I remembered how, although it is not that easy to get to from the subway station, there are plenty of signs that do lead you there. This time the streets were lined with cute large size figures made by area kids.
When I finally got there, I was extremely disappointed to see that the museum was going to be closed for 25 days. I found out later that they were changing exhibitions, but at the time, all I could see was a sign that said “Closed” and a bunch of Japanese kanji. Not a good way to start the day! But I smiled at the thought of those street figures being all the art I needed to start the day, and I went back to the subway station to go to the Imperial Palace.
Obviously one “does not simply enter the Imperial Palace”. But the gardens are beautiful, and the palace and walls from the outside are nothing less than iconic.
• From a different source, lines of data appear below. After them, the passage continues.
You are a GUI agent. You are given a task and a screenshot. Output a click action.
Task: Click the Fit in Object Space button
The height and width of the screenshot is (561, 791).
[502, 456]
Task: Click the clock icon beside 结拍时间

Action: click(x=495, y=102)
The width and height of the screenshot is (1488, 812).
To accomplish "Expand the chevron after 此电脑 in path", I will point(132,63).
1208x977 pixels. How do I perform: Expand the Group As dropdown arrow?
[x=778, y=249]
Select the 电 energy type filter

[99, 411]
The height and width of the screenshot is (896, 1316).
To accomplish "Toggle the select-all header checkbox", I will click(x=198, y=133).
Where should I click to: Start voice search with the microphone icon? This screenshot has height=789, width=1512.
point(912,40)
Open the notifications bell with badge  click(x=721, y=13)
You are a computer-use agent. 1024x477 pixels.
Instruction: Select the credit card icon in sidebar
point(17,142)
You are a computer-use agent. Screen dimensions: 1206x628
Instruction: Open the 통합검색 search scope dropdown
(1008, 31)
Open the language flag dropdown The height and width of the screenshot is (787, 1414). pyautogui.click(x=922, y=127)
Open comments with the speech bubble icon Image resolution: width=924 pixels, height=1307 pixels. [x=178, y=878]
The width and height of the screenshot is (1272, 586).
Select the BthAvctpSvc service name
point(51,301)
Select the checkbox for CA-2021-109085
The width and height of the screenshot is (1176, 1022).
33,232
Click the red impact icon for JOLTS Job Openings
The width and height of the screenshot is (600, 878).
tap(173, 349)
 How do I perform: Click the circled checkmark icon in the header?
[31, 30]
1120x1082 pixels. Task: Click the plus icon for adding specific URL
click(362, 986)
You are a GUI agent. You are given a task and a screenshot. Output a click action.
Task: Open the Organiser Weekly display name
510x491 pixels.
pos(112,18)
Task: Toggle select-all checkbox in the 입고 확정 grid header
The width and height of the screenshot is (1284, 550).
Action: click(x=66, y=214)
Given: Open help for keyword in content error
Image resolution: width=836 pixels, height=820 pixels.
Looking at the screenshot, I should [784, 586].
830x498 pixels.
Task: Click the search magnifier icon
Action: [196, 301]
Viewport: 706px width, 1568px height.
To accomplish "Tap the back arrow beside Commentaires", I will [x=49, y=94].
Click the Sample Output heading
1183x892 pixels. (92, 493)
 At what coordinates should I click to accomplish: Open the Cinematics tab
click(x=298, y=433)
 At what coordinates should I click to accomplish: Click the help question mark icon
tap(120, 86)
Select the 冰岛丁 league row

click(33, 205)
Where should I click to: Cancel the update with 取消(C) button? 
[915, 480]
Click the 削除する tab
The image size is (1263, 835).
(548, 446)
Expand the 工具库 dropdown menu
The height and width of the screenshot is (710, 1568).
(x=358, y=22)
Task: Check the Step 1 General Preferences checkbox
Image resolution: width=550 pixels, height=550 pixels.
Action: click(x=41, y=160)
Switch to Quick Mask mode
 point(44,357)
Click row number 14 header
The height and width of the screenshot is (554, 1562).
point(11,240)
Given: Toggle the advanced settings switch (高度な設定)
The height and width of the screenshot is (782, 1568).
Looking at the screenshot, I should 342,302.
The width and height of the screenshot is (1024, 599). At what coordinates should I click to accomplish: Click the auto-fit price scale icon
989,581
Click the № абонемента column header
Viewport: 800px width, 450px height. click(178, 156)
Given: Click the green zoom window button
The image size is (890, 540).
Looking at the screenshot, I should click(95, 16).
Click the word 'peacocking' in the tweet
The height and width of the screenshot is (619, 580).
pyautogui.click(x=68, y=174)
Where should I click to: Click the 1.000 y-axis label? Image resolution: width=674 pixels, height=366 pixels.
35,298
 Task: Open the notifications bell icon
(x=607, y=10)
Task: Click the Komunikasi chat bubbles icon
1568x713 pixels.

Then I headed to the Tokyo International Forum. Its amazing architectural structure made it easy to find. Outside, the main stage for the Tokyo Jazz Festival had just been set up, so I enjoyed the first concert, and while I could have just sit there for the next three days, I had to move on: too much to do and see to remain still!
Inside the Tokyo International Forum I enjoyed the zen calligraphy of Mitsuo Aida, and then, after wondering how can the Japanese keep everything SO clean (and I mean even under the train tracks in passageways!) I moved on to Loft and Muji. Loft was full of interesting stuff, and I bought a couple of souvenirs there. On the other hand, Muji is everywhere, so I almost passed on it, but a pair of jeans called my name, so I got them too.
Before heading back towards the Mitsubishi Ichigokan Museum, I decided to see the Godzilla statue. That proved to be difficult! Since most Japanese do not speak English, and my Japanese is useless outside a restaurant, my asking for directions gave way to many funny situations. You see, the Japanese tend to disguise their feelings and thoughts quite well, so to get reactions out of them is no easy task. But asking for “Godzilla” downtown Tokyo surely does the trick. None of them knew they had a Godzilla statue in the neighborhood, and some, by the wacky look in their faces, must have thought I believed Godzilla really existed and was asking for directions to its lair. Suimasen!!?!!?? ^_^ But finally this otaku made it, took the picture of the small statue, and left.
The style of the Mitsubishi Ichigokan Museum was visible from very far away, since it is a 2009 reconstruction of the original building of the Mitsubishi Ichigokan completed in 1894 and designed by British architect Josiah Conder. I did not have it amongst my required stops, even with its over 200 Henri Toulouse-Lautrec works (I just saw a nice Henri Toulouse-Lautrec exhibition at MoMA in New York a week before!), but they are currently exhibiting Félix Vallotton – Fire beneath the ice, so I had to see it. And it was totally worth it.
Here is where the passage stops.